Kyphosis is an exaggerated rounding of the upper back, sometimes called a hunchback. Most often found in postmenopausal women, when it is referred to as a "dowager's hump," it is also fairly common in adolescent girls. At times, kyphosis is a congenital condition and it may also show up in boys between the ages of 10 and 15 as a manifestation of the hereditary disorder known as Scheuermann's kyphosis. Individuals with osteoporosis or who have connective tissue disorders, such as Marfan syndrome, are also at greater risk of developing kyphosis. Although patients with kyphosis may suffer back pain, stiffness or fatigue, most people with mild cases have no discernible symptoms.
There are many reasons a patient may present with kyphosis. In many cases, kyphosis is simply the result of slouching and is not evidence of any spinal deformity. In such instances, most common in adolescent girls, the condition is called postural kyphosis and requires no medical treatment. Other causes of kyphosis include:
- Birth defects of the spine
- Osteoporosis resulting in compression fractures
- Disc degeneration or arthritis
- Scheuermann's disease, a hereditary disorder
- Cancer of the spine, radiation, or chemotherapy
- Tumor or infection
- Neuromuscular disorders, such as polio or muscular dystrophy
- Spinal injury
- Certain endocrine disorders
While many patients with kyphosis, apart from their appearance, are asymptomatic, the condition can result in back pain, stiffness and fatigue. Some patients also experience tenderness along the spine. In severe cases, kyphosis may cause difficulty breathing.
Physical examination is usually enough to confirm the abnormal curving of the upper spine. The patient is also checked for any neurological problems below the curve. These may include weakness, unusual sensations, or even some degree of paralysis.
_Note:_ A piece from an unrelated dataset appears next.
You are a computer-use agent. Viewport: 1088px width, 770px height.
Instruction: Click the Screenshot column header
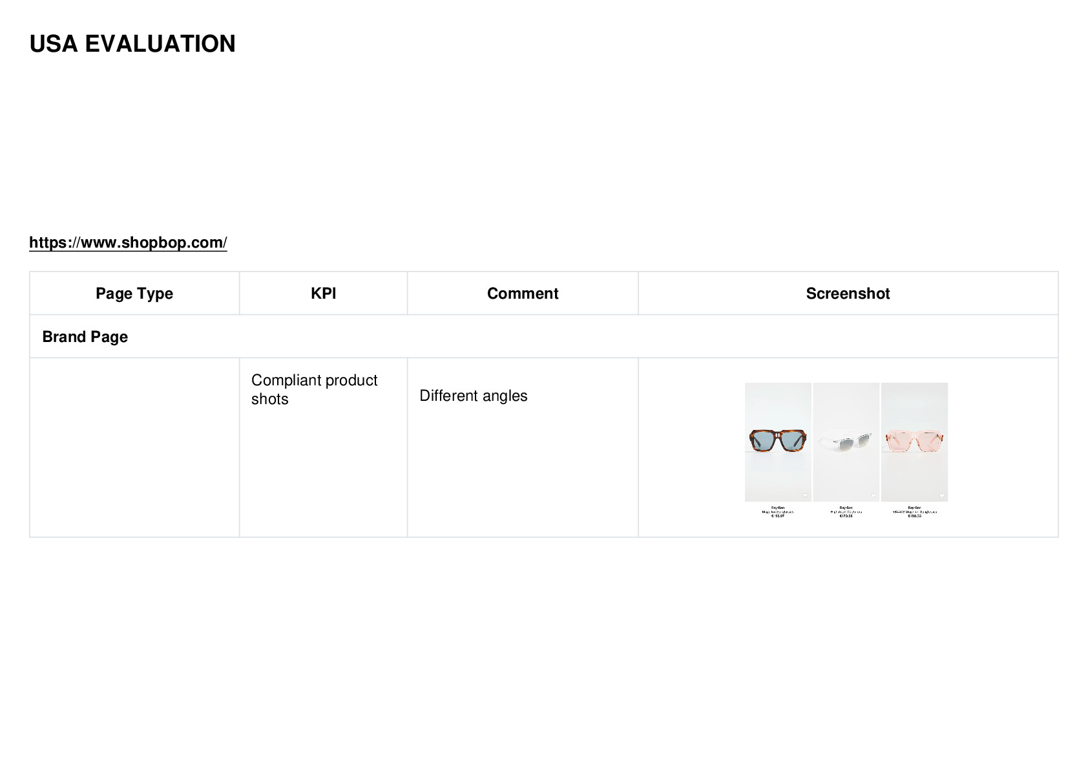[x=848, y=294]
In addition to the physical examination, the doctor may request X-rays, a test for neurological function, or an MRI scan to detect any underlying problems. If breathing has been compromised, pulmonary function tests will also be administered.
Treatment for kyphosis can vary depending on the type and severity of the condition. Mild cases may only necessitate regular monitoring and special exercises to strengthen the back muscles. Pain medication may be prescribed for patients troubled by discomfort. More severe cases of kyphosis may require bracing or surgery to correct the curvature since, left untreated, kyphosis can lead to physical deformity, severe back pain and body image problems. The most common surgical procedure performed is spinal fusion to permanently connect two or more vertebrae.
Underlying conditions must also be addressed. Congenital kyphosis requires surgery at an early age and Scheuermann's disease may necessitate surgery as well, if a back brace and physical therapy are insufficient to relieve symptoms. Patients whose kyphosis is the result of osteoporosis may be prescribed bone-strengthening medication. Patients whose kyphosis is caused by infection or tumor need aggressive treatment with medications or surgery.